Así como durante toda su vida Tania Kovalchuk había pensado sólo en los demás y nunca en sí misma, también ahora se atormentaba y angustiaba sólo por los otros. La muerte se le aparecía, en cuanto es posible imaginarIa, como algo doloroso para Serguéi Golovin, para Musia y para los demás; mas para ella, como si fuese algo con lo que no tuviese nada que ver.
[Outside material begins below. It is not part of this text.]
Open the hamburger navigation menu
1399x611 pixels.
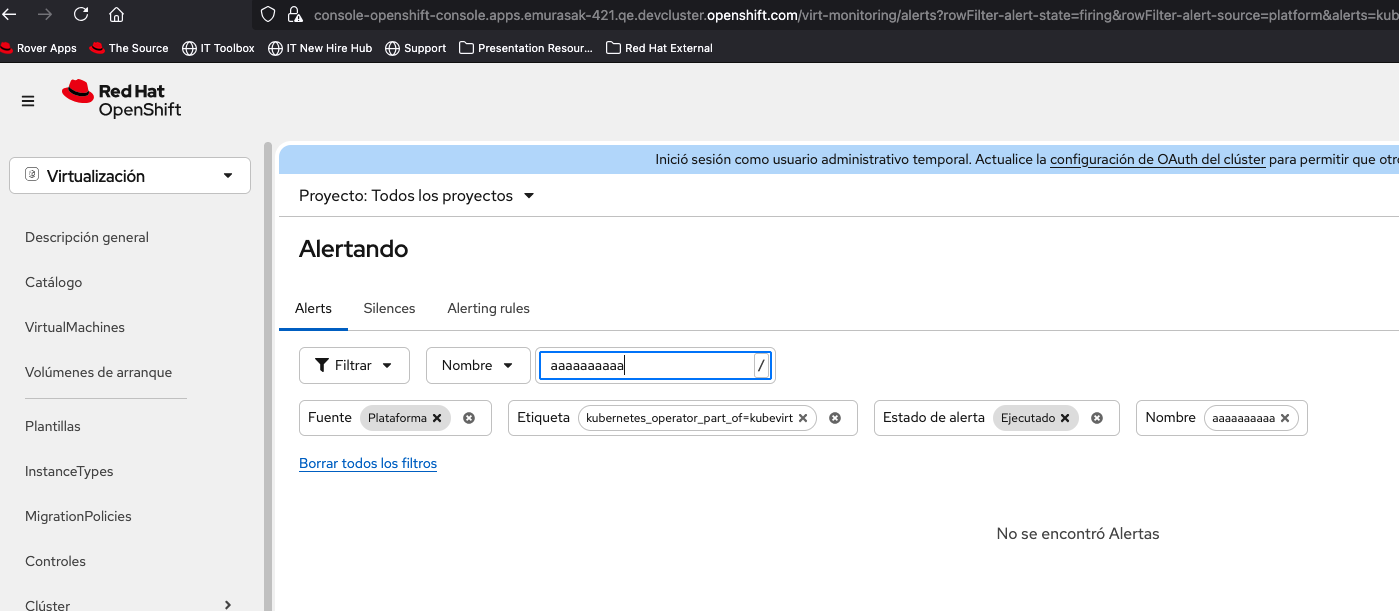pyautogui.click(x=28, y=101)
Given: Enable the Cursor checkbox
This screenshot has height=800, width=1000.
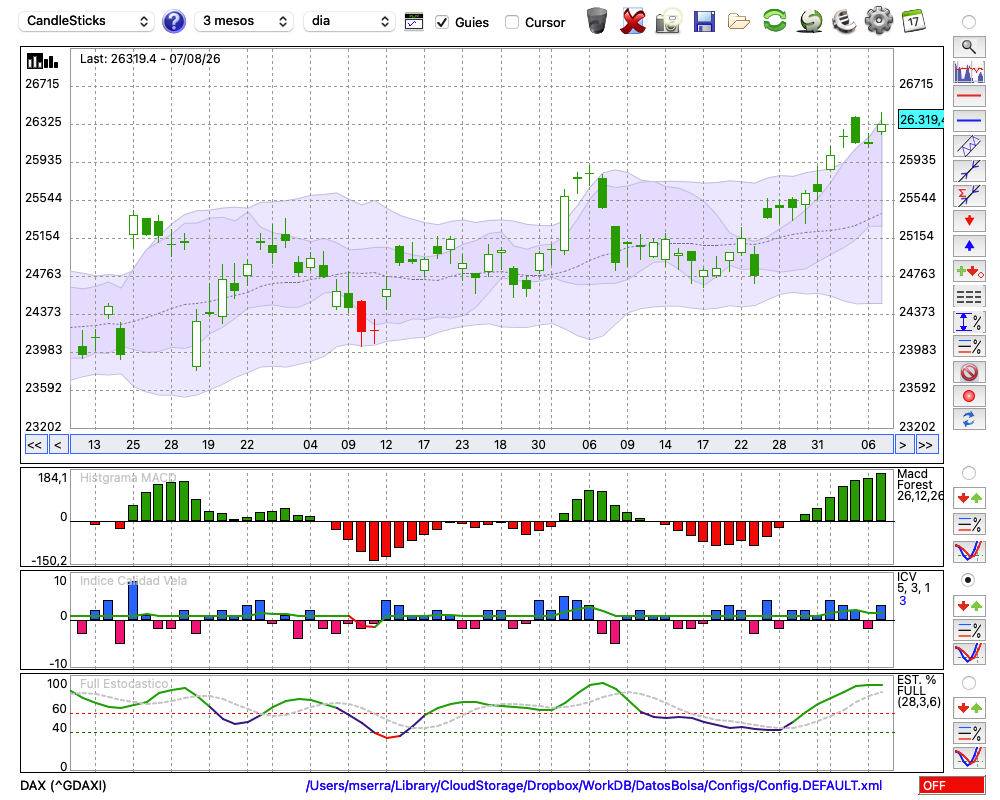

Y para desquitarse de la obligada entereza de que había hecho gala en el juicio, lloraba horas enteras, como saben llorar las mujeres que han sufrido muchas desgracias, o las jóvenes muy compasivas y de buen corazón. El suponer que a Serguéi podía faltarle el tabaco y que quizá Verner se viera privado de su té bien cargado, como de costumbre, y por añadidura el pensar que iban a morir, la atormentaba tal vez no menos que la idea de la ejecución. Esta era algo inevitable en que no valía la pena de pensar; pero que pudiera faltarle tabaco a un hombre que iba a ser ajusticiado era una idea realmente insufrible. Recordando y repasando las íntimas menudencias de la vida común, el terror la hacía desvanecerse, particularmente al imaginarse la entrevista de Serguéi con sus padres. Por Musia sentía una pena especial. Hacía ya tiempo venía pareciéndole que Musia amaba a Verner, y aunque esto no era verdad, Tania forjaba para entrambos sueños magníficos y luminosos. Cuando aún se hallaba libre, llevaba Musia un anillo de plata con la figura de un cráneo y un fémur, rodeados por una corona de espinas; con frecuencia había mirado Tania Kovalchuk aquel anillo como un símbolo, y había rogado a Musia, unas veces en broma y otras en serio, que se lo diese.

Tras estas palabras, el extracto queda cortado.